Problem to solve: An exact reprint of all the records is the expected answer.

Stored records:
>>

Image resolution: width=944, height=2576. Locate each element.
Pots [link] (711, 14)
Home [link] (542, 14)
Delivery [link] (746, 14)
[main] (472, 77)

<<

Result of the task:
Image resolution: width=944, height=2576. Locate each element.
Pots [link] (711, 14)
Home [link] (542, 14)
Delivery [link] (746, 14)
[main] (472, 77)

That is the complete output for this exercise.